Santiago José Celis (1782 in Ahuachapán – April 16, 1814 in San Salvador, El Salvador) was a Salvadoran physician who participated in the 1811 Independence Movement.
Celis was born into a Creole family. At a young age he moved to the Guatemalan capital to receive the best possible education of the time. In 1794 he enrolled at the Tridentino School. On the August 16, 1800 he received the rank of Bachelor of Medicine at the Universidad de San Carlos de Guatemala from which he received his master's degree, finally graduating on August 11–12, 1802. His master's degree was partly achieved by his essays and new ideas for the treatment and evolution of gangrenous inflammations. He married Ana Andrade Canes, a relative of Jose Simeón Canes.

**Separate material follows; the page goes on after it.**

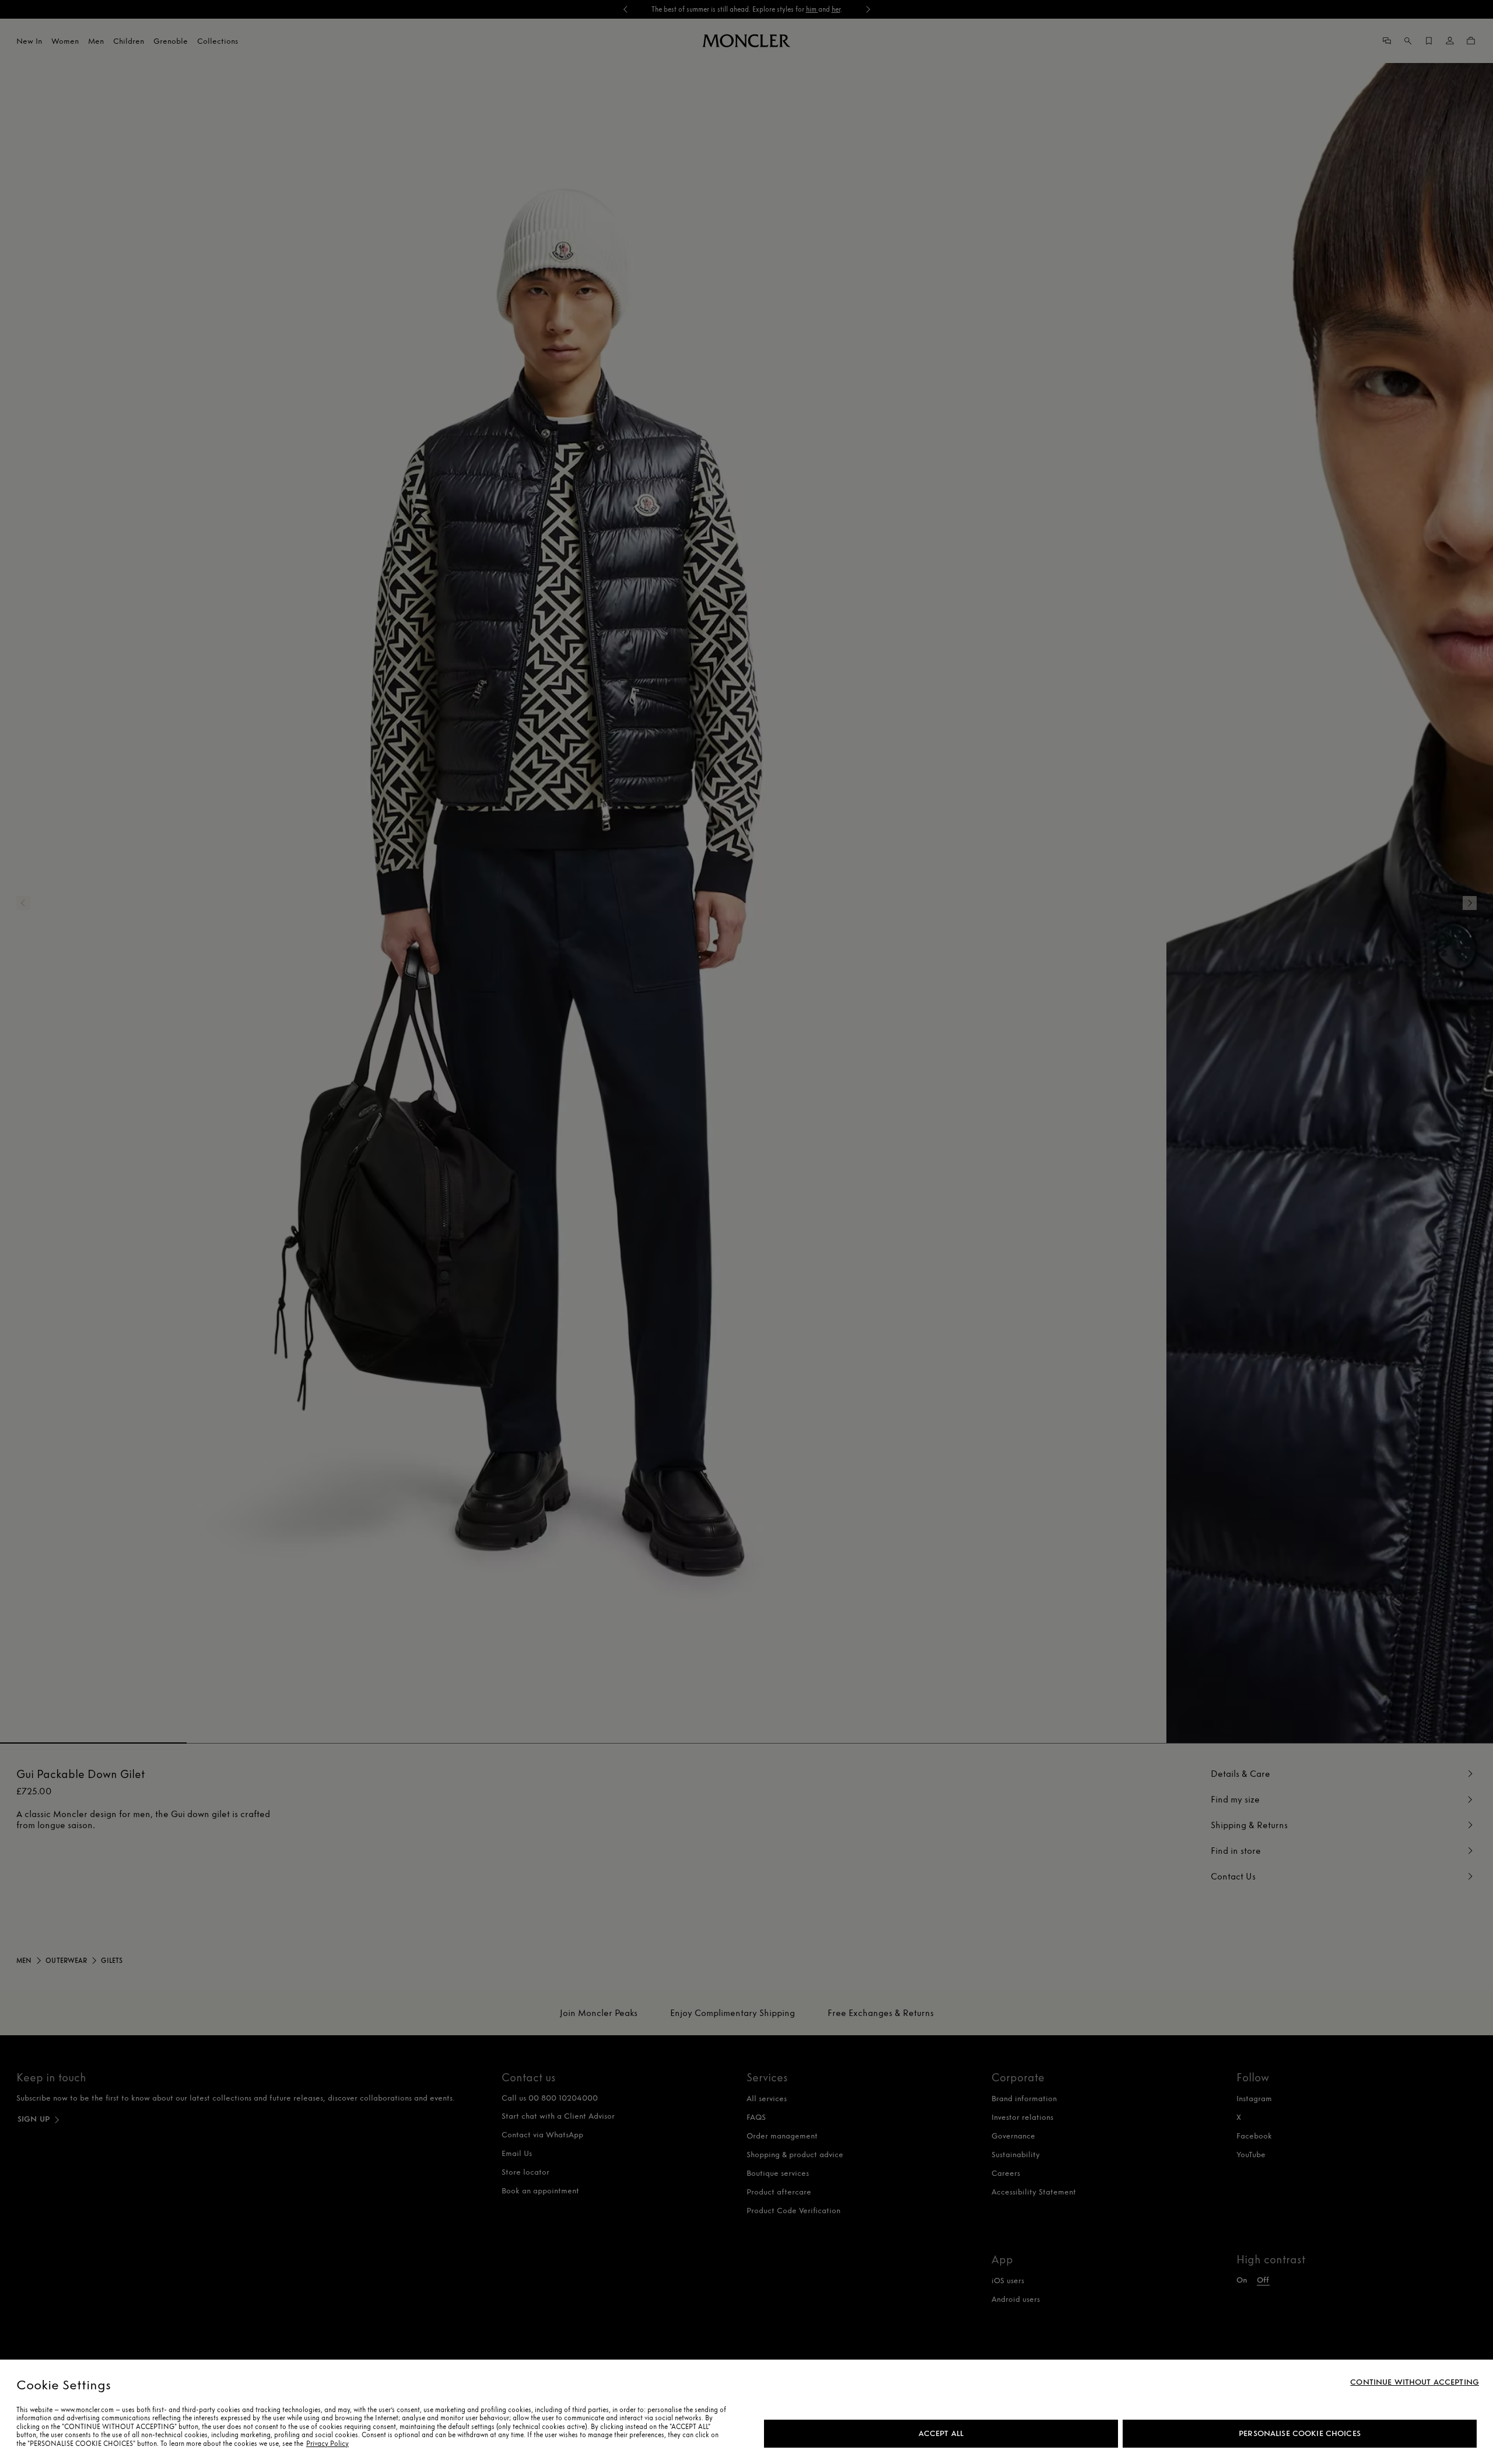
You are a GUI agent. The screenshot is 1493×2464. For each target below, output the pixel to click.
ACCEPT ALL (941, 2433)
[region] (746, 2412)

As a doctor he promoted the vaccination against smallpox in San Salvador. As a Creole he was aligned to the cause of the Independence of Central America from the colonial powers and joined the independence movement which reached a high on November 5, 1811 in the capital of San Salvador. Celis, active in the revolutionary movement against the Spanish domination, joined a further uprising on January 24, 1814. Two days later, Celis was captured and jailed in Fijo jail in San Salvador. He was incarcerated for almost three months but due to torture he received in prison, he died on April 16, 1814.